_STATED TASK:_
Copy the data below word for word, keeping every line.

-- BEGIN DATA SHOWN --

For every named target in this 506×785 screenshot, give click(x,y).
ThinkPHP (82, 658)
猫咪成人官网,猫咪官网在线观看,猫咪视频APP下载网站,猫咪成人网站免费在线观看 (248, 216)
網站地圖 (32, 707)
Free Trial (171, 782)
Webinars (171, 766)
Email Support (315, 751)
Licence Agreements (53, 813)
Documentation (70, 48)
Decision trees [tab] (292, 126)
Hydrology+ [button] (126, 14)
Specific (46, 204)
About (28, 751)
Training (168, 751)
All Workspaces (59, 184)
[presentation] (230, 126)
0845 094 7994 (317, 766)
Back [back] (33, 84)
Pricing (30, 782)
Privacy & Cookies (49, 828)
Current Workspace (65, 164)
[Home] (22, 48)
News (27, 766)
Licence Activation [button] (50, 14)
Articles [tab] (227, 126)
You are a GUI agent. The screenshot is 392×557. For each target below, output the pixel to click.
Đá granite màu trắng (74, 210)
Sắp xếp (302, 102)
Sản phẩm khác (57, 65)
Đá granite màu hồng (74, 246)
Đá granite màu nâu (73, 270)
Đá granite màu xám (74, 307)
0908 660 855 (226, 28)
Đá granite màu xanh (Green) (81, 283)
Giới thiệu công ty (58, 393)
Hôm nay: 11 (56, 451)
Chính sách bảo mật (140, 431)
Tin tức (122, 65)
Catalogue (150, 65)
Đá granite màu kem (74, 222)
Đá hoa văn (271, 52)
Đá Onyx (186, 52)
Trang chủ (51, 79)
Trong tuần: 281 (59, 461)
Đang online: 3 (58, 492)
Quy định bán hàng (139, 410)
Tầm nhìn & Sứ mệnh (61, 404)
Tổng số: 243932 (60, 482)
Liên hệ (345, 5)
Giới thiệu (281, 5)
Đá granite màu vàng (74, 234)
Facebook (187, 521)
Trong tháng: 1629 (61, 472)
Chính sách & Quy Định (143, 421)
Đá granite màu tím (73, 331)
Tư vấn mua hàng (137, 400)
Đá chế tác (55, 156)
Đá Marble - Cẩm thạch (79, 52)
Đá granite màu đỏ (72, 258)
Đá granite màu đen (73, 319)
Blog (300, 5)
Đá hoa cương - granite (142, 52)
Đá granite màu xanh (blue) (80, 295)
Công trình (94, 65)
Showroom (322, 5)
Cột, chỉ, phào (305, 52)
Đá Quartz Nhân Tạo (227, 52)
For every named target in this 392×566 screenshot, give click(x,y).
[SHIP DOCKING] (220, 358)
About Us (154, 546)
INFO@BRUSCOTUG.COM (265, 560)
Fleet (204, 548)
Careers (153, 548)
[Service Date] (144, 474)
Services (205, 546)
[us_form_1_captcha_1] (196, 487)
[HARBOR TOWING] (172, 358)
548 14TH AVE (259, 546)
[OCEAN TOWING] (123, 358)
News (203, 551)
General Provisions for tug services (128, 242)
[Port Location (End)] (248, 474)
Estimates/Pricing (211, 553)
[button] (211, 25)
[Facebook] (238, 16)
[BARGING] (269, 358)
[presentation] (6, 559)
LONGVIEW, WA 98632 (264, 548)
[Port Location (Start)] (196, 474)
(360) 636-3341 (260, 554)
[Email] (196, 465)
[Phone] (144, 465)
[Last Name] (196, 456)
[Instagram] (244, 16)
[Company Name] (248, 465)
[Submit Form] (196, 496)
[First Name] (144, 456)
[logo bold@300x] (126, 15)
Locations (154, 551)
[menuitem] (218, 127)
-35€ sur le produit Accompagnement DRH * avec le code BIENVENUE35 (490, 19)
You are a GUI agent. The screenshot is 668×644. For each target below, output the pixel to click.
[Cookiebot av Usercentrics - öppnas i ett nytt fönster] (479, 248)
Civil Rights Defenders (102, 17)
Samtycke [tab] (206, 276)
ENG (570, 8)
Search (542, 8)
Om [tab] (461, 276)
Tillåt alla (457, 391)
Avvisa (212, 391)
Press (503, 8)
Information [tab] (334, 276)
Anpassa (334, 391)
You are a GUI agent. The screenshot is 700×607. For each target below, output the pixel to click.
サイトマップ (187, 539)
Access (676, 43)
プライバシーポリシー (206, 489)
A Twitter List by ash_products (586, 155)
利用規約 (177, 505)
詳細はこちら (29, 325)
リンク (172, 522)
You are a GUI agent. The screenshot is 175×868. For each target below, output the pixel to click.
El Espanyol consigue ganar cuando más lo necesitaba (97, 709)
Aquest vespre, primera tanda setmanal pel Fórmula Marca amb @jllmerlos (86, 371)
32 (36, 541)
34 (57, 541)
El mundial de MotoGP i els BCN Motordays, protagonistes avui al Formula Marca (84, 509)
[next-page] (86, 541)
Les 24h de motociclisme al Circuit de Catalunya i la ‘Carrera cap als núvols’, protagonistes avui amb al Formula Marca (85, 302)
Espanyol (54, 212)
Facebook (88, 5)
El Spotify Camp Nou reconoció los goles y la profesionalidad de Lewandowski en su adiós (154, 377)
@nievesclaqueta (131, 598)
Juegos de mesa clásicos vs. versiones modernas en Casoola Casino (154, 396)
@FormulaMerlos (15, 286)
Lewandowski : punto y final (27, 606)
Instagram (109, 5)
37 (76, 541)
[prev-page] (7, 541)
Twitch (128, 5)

-- END DATA SHOWN --

_RESULT OF THE TASK:_
For every named target in this 506×785 screenshot, give click(x,y).
ThinkPHP (82, 658)
猫咪成人官网,猫咪官网在线观看,猫咪视频APP下载网站,猫咪成人网站免费在线观看 (248, 216)
網站地圖 (32, 707)
Free Trial (171, 782)
Webinars (171, 766)
Email Support (315, 751)
Licence Agreements (53, 813)
Documentation (70, 48)
Decision trees [tab] (292, 126)
Hydrology+ [button] (126, 14)
Specific (46, 204)
About (28, 751)
Training (168, 751)
All Workspaces (59, 184)
[presentation] (230, 126)
0845 094 7994 (317, 766)
Back [back] (33, 84)
Pricing (30, 782)
Privacy & Cookies (49, 828)
Current Workspace (65, 164)
[Home] (22, 48)
News (27, 766)
Licence Activation [button] (50, 14)
Articles [tab] (227, 126)
You are a GUI agent. The screenshot is 392×557. For each target below, output the pixel to click.
Đá granite màu trắng (74, 210)
Sắp xếp (302, 102)
Sản phẩm khác (57, 65)
Đá granite màu hồng (74, 246)
Đá granite màu nâu (73, 270)
Đá granite màu xám (74, 307)
0908 660 855 (226, 28)
Đá granite màu xanh (Green) (81, 283)
Giới thiệu công ty (58, 393)
Hôm nay: 11 (56, 451)
Chính sách bảo mật (140, 431)
Tin tức (122, 65)
Catalogue (150, 65)
Đá granite màu kem (74, 222)
Đá hoa văn (271, 52)
Đá Onyx (186, 52)
Trang chủ (51, 79)
Trong tuần: 281 (59, 461)
Đang online: 3 (58, 492)
Quy định bán hàng (139, 410)
Tầm nhìn & Sứ mệnh (61, 404)
Tổng số: 243932 (60, 482)
Liên hệ (345, 5)
Giới thiệu (281, 5)
Đá granite màu vàng (74, 234)
Facebook (187, 521)
Trong tháng: 1629 (61, 472)
Chính sách & Quy Định (143, 421)
Đá granite màu tím (73, 331)
Tư vấn mua hàng (137, 400)
Đá chế tác (55, 156)
Đá Marble - Cẩm thạch (79, 52)
Đá granite màu đỏ (72, 258)
Đá granite màu đen (73, 319)
Blog (300, 5)
Đá hoa cương - granite (142, 52)
Đá granite màu xanh (blue) (80, 295)
Công trình (94, 65)
Showroom (322, 5)
Cột, chỉ, phào (305, 52)
Đá Quartz Nhân Tạo (227, 52)
For every named target in this 392×566 screenshot, give click(x,y).
[SHIP DOCKING] (220, 358)
About Us (154, 546)
INFO@BRUSCOTUG.COM (265, 560)
Fleet (204, 548)
Careers (153, 548)
[Service Date] (144, 474)
Services (205, 546)
[us_form_1_captcha_1] (196, 487)
[HARBOR TOWING] (172, 358)
548 14TH AVE (259, 546)
[OCEAN TOWING] (123, 358)
News (203, 551)
General Provisions for tug services (128, 242)
[Port Location (End)] (248, 474)
Estimates/Pricing (211, 553)
[button] (211, 25)
[Facebook] (238, 16)
[BARGING] (269, 358)
[presentation] (6, 559)
LONGVIEW, WA 98632 (264, 548)
[Port Location (Start)] (196, 474)
(360) 636-3341 (260, 554)
[Email] (196, 465)
[Phone] (144, 465)
[Last Name] (196, 456)
[Instagram] (244, 16)
[Company Name] (248, 465)
[Submit Form] (196, 496)
[First Name] (144, 456)
[logo bold@300x] (126, 15)
Locations (154, 551)
[menuitem] (218, 127)
-35€ sur le produit Accompagnement DRH * avec le code BIENVENUE35 (490, 19)
You are a GUI agent. The screenshot is 668×644. For each target below, output the pixel to click.
[Cookiebot av Usercentrics - öppnas i ett nytt fönster] (479, 248)
Civil Rights Defenders (102, 17)
Samtycke [tab] (206, 276)
ENG (570, 8)
Search (542, 8)
Om [tab] (461, 276)
Tillåt alla (457, 391)
Avvisa (212, 391)
Press (503, 8)
Information [tab] (334, 276)
Anpassa (334, 391)
You are a GUI agent. The screenshot is 700×607. For each target below, output the pixel to click.
サイトマップ (187, 539)
Access (676, 43)
プライバシーポリシー (206, 489)
A Twitter List by ash_products (586, 155)
利用規約 (177, 505)
詳細はこちら (29, 325)
リンク (172, 522)
You are a GUI agent. The screenshot is 175×868. For each target below, output the pixel to click.
El Espanyol consigue ganar cuando más lo necesitaba (97, 709)
Aquest vespre, primera tanda setmanal pel Fórmula Marca amb @jllmerlos (86, 371)
32 (36, 541)
34 (57, 541)
El mundial de MotoGP i els BCN Motordays, protagonistes avui al Formula Marca (84, 509)
[next-page] (86, 541)
Les 24h de motociclisme al Circuit de Catalunya i la ‘Carrera cap als núvols’, protagonistes avui amb al Formula Marca (85, 302)
Espanyol (54, 212)
Facebook (88, 5)
El Spotify Camp Nou reconoció los goles y la profesionalidad de Lewandowski en su adiós (154, 377)
@nievesclaqueta (131, 598)
Juegos de mesa clásicos vs. versiones modernas en Casoola Casino (154, 396)
@FormulaMerlos (15, 286)
Lewandowski : punto y final (27, 606)
Instagram (109, 5)
37 (76, 541)
[prev-page] (7, 541)
Twitch (128, 5)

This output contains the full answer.